**** Input material
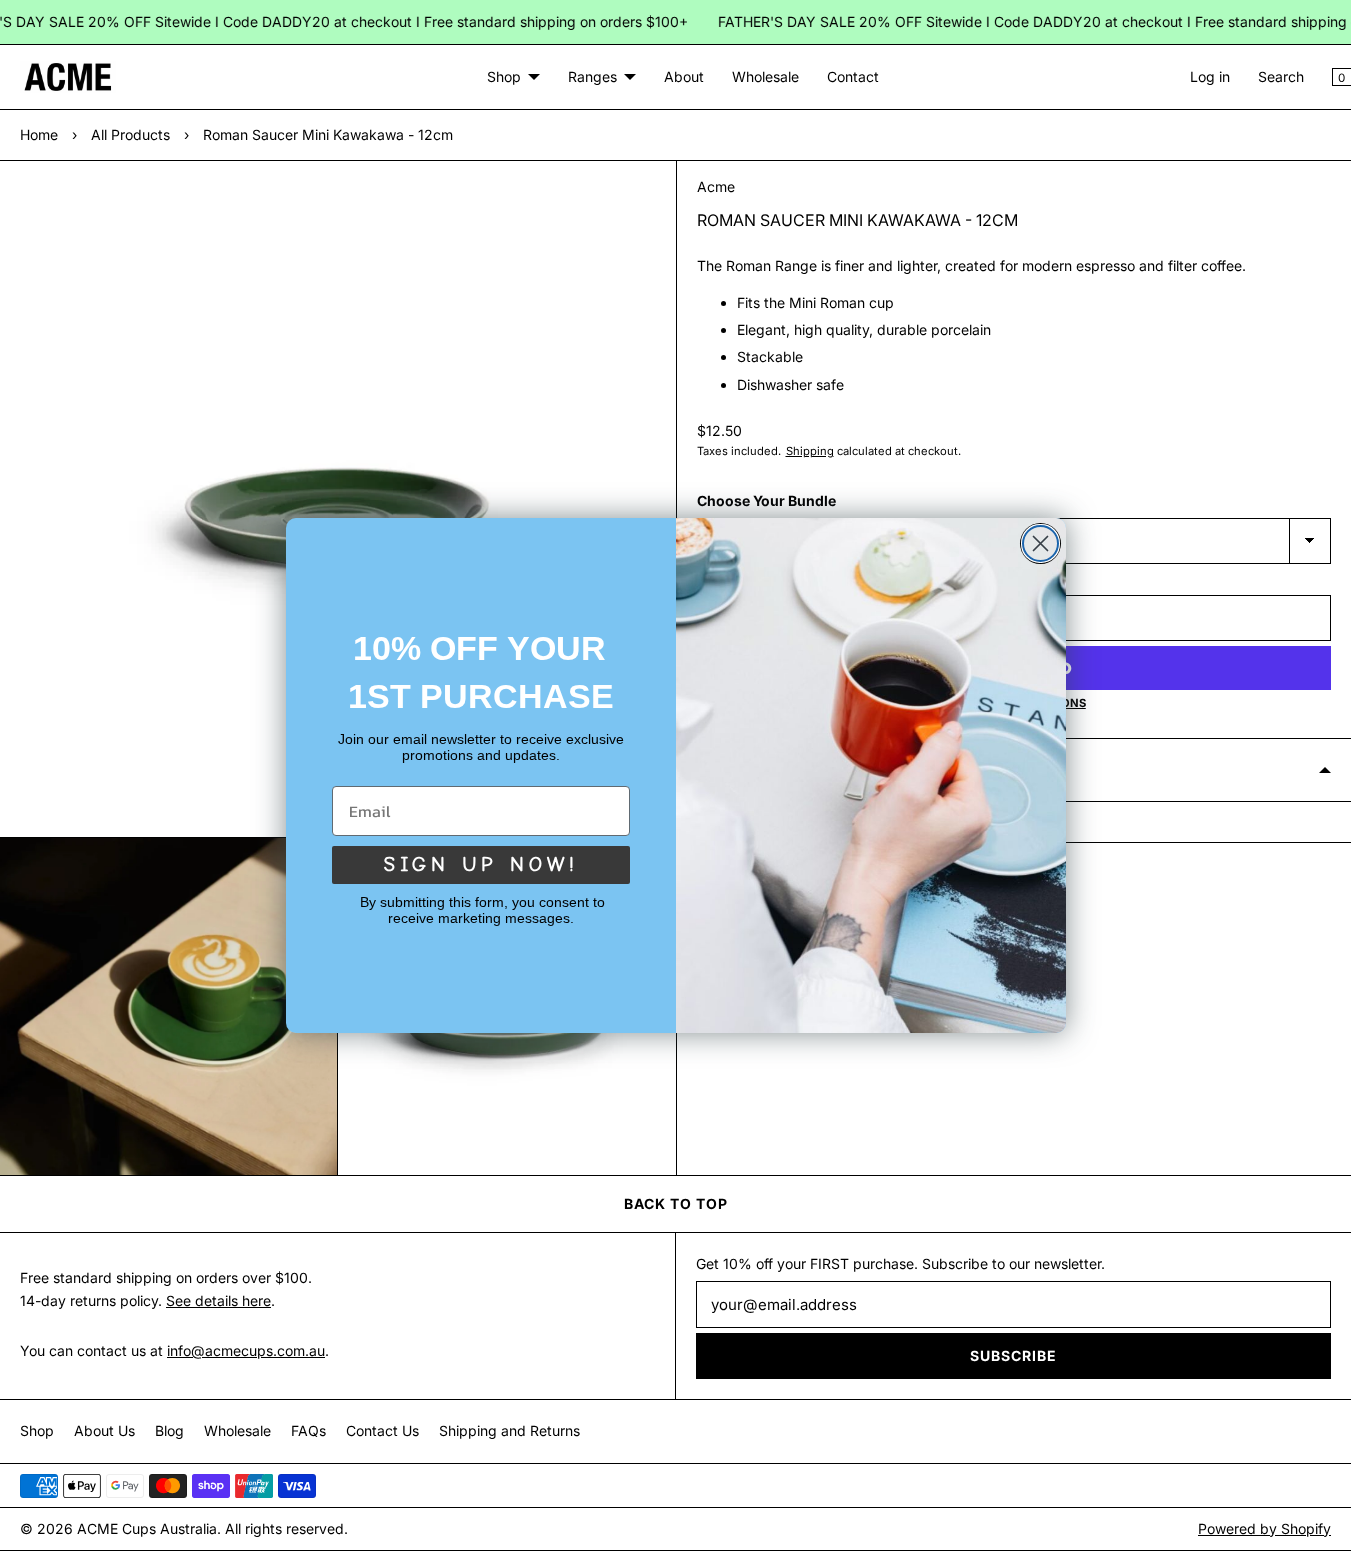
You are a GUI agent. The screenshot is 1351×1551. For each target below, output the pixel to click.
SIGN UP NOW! (481, 864)
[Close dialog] (1040, 543)
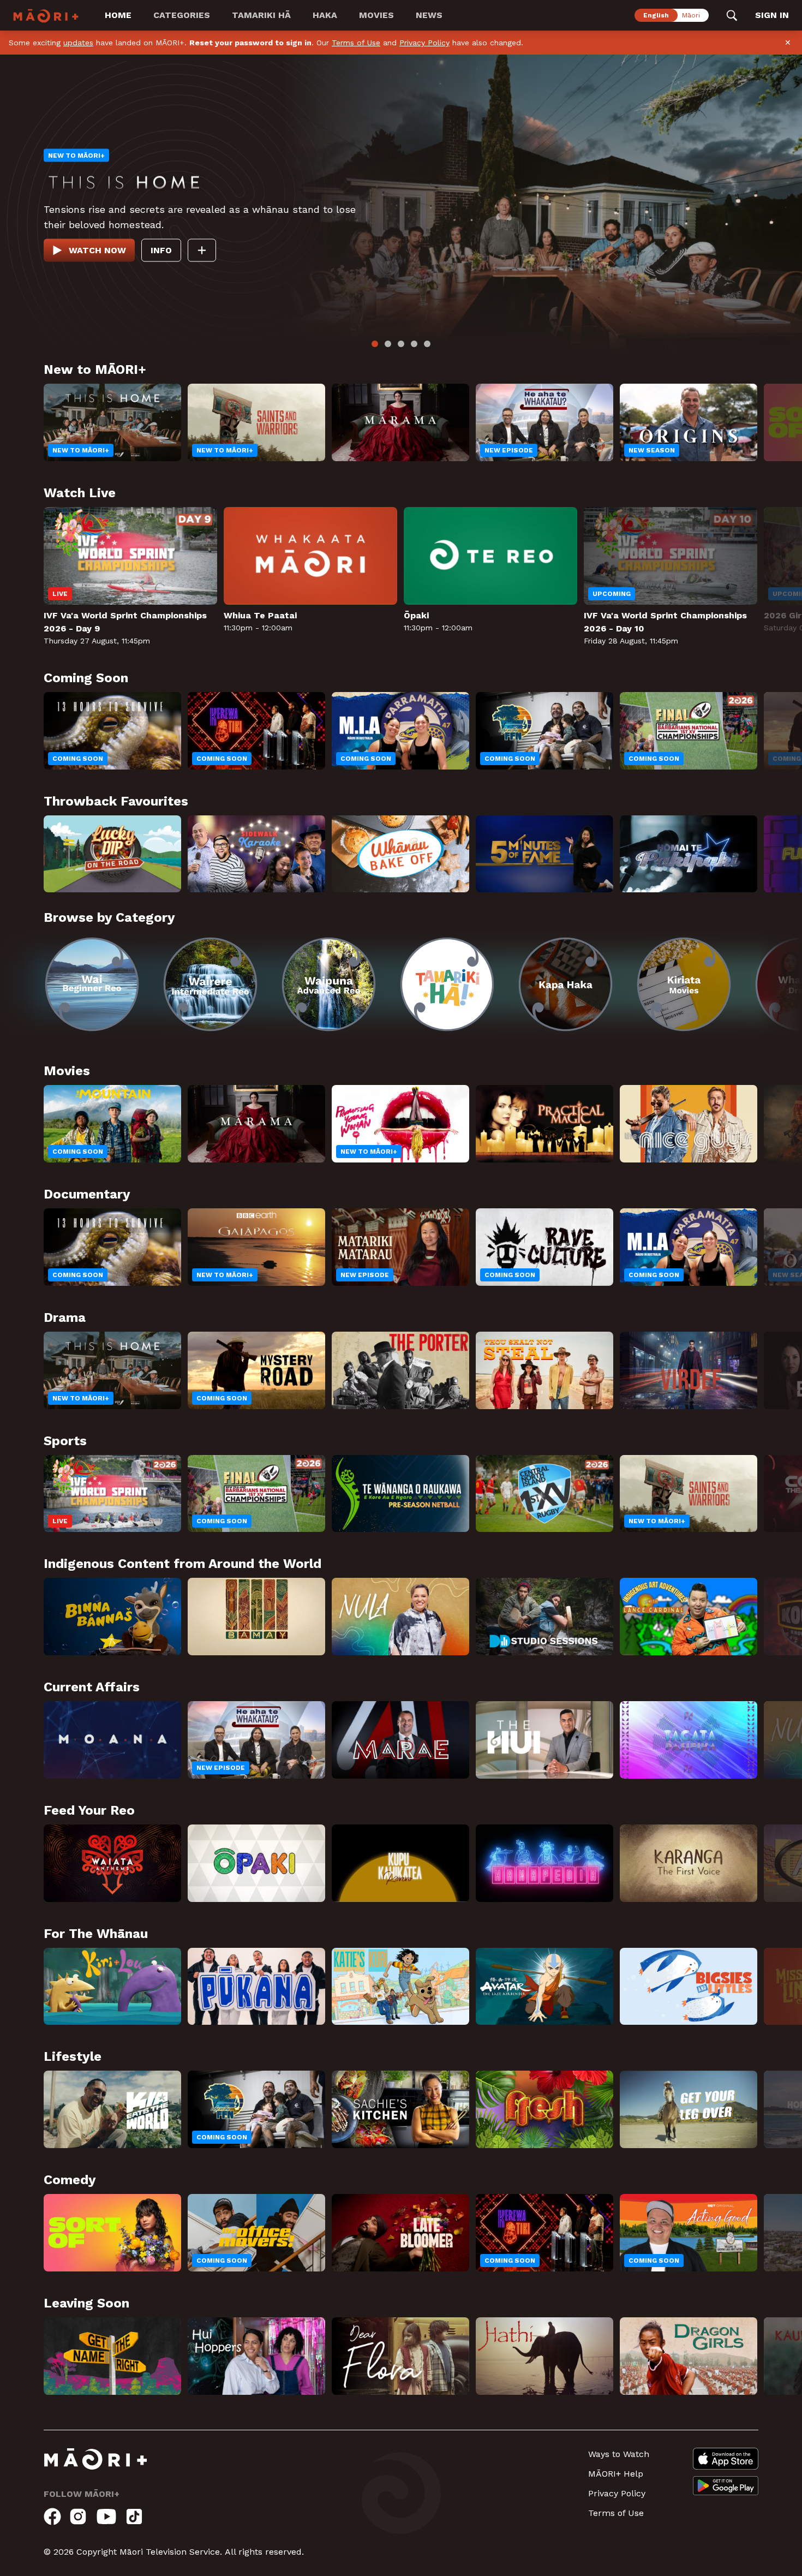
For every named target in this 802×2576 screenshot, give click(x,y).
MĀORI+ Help (615, 2513)
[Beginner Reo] (112, 1004)
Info (159, 285)
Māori (691, 15)
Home (118, 15)
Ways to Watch (618, 2494)
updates (78, 42)
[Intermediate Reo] (270, 1004)
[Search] (732, 15)
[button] (22, 996)
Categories (181, 15)
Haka (325, 15)
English (656, 15)
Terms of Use (356, 42)
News (429, 15)
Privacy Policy (424, 42)
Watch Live (96, 285)
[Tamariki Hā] (586, 1004)
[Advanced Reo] (428, 1004)
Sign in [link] (772, 15)
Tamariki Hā (261, 15)
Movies (376, 15)
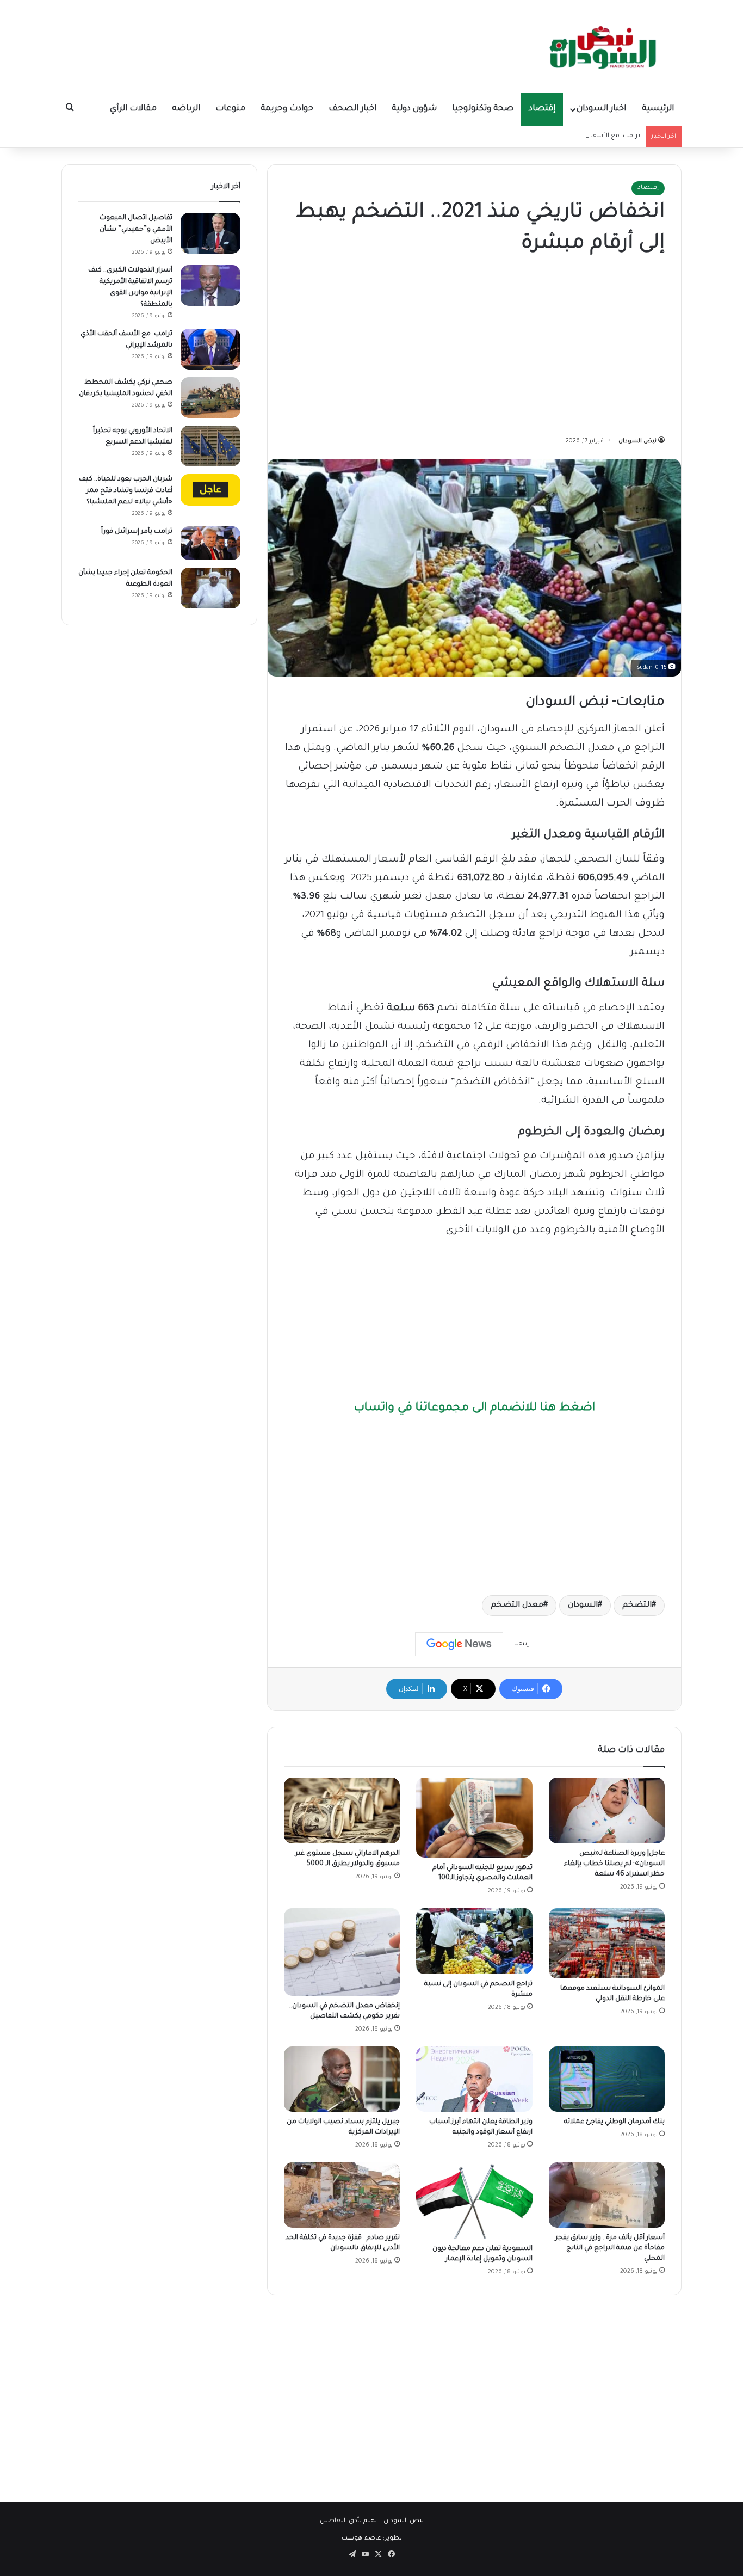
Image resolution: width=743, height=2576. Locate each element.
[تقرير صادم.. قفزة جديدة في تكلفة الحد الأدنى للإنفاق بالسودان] (342, 2195)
********
[Task item] No picture belongs in the copy. Print every entry above exactly as it stands.

[Result of this task]
You are a GUI agent. The screenshot is 1351×1551. For each target below, output the pixel to click.
SIGN UP NOW! (481, 864)
[Close dialog] (1040, 543)
For every named target in this 802×2576 screenshot, give click(x,y).
MĀORI+ Help (615, 2513)
[Beginner Reo] (112, 1004)
Info (159, 285)
Māori (691, 15)
Home (118, 15)
Ways to Watch (618, 2494)
updates (78, 42)
[Intermediate Reo] (270, 1004)
[Search] (732, 15)
[button] (22, 996)
Categories (181, 15)
Haka (325, 15)
English (656, 15)
Terms of Use (356, 42)
News (429, 15)
Privacy Policy (424, 42)
Watch Live (96, 285)
[Tamariki Hā] (586, 1004)
[Advanced Reo] (428, 1004)
Sign in [link] (772, 15)
Tamariki Hā (261, 15)
Movies (376, 15)
Image resolution: width=743, height=2576. Locate each element.
[تقرير صادم.. قفزة جديدة في تكلفة الحد الأدنى للإنفاق بالسودان] (342, 2195)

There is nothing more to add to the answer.